That's a very good point!! Maybe we need to expose as a static web server hosting all the files under workspace, so the browser can access through http://SANDBOX_HOST:PORT/workspace/file.mov

frankxu2004 avatar May 20 '24 11:05 frankxu2004

I am little confuse about the first point. Could someone explain more? Thanks for anyone's explanation.

I find in codebase, the browser will convert the screenshoot into imagebase64. Will we pass the imagebase 64 into the LLM model, or what it will used for?

we should consider adding vision support to the agents.

What vision support you want the agents have? Do you mean agents can access/open other kinds of file? (e.g., png, MOV, xml, xlsx, txt, json). I find #1914, maybe this is what you mean?

That's a very good point!! Maybe we need to expose as a static web server hosting all the files under workspace, so the browser can access through http://SANDBOX_HOST:PORT/workspace/file.mov

I didn't understand why a web server can help in this case. Do you mean moving file into the web server and let gymnasium can access the file url just like browsing the web?

yufansong avatar May 20 '24 18:05 yufansong

@yufansong

I find in codebase, the browser will convert the screenshoot into imagebase64. Will we pass the imagebase 64 into the LLM model, or what it will used for?

Currently we don't use any multimodal LLMs, so the screenshot is now for frontend showcase only (the browser tab in the frontend showing what the current browser state looks like.

I didn't understand why a web server can help in this case. Do you mean moving file into the web server and let gymnasium can access the file url just like browsing the web?

Since the browser already have screenshot support in our codebase, as well as support for more complex file handling (e.g. the browser can open PDF files, but not so much for the cmdline), by allowing the browser to access files inside the sandbox's workspace should enable such scenario. Also, if the multimodal LLM takes in browser screenshot images in the future, this could be a way of unifying visual observation of various files. Still, we could still do filetype-specific handling as the other PR you mentioned is doing.

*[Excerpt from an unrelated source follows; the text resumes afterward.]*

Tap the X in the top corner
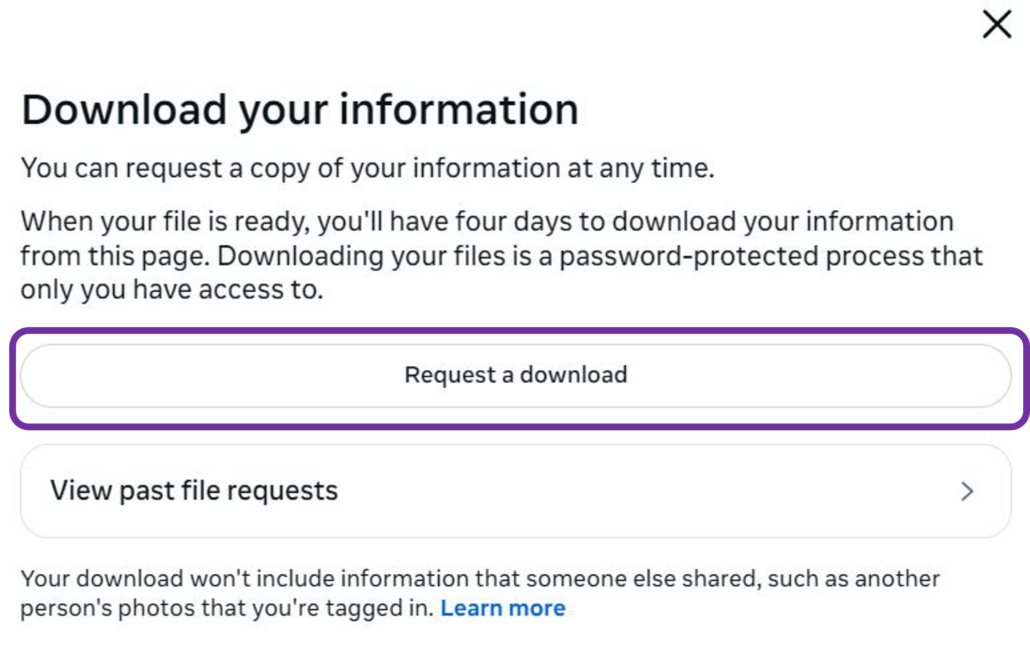1030x661 pixels. point(997,25)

As for the web server thing - original I thought the files in the sandbox will not be directly accessible to the browser running on host. But after checking, it seems like /workspace is mounted from host, so that maybe the browser can directly open these files with file://

frankxu2004 avatar May 20 '24 22:05 frankxu2004

But after checking, it seems like /workspace is mounted from host, so that maybe the browser can directly open these files with file://

That's sweet! Otherwise, hosting a web server just to serve static files under /workspace seems an anti-pattern to me.

li-boxuan avatar May 21 '24 01:05 li-boxuan

Thanks everyone for the discussion! And thanks to @li-boxuan for fixing the agent hang bug.

After a few more bug fixes, I believe the Gaia evaluation harness is now pretty much complete. Although there’s still work to be done to develop a high-performing agent on gaia.

Should we merge this PR now and continue agent development in other threads? For instance, we have an ongoing PR focused on multimodal understanding, #1914.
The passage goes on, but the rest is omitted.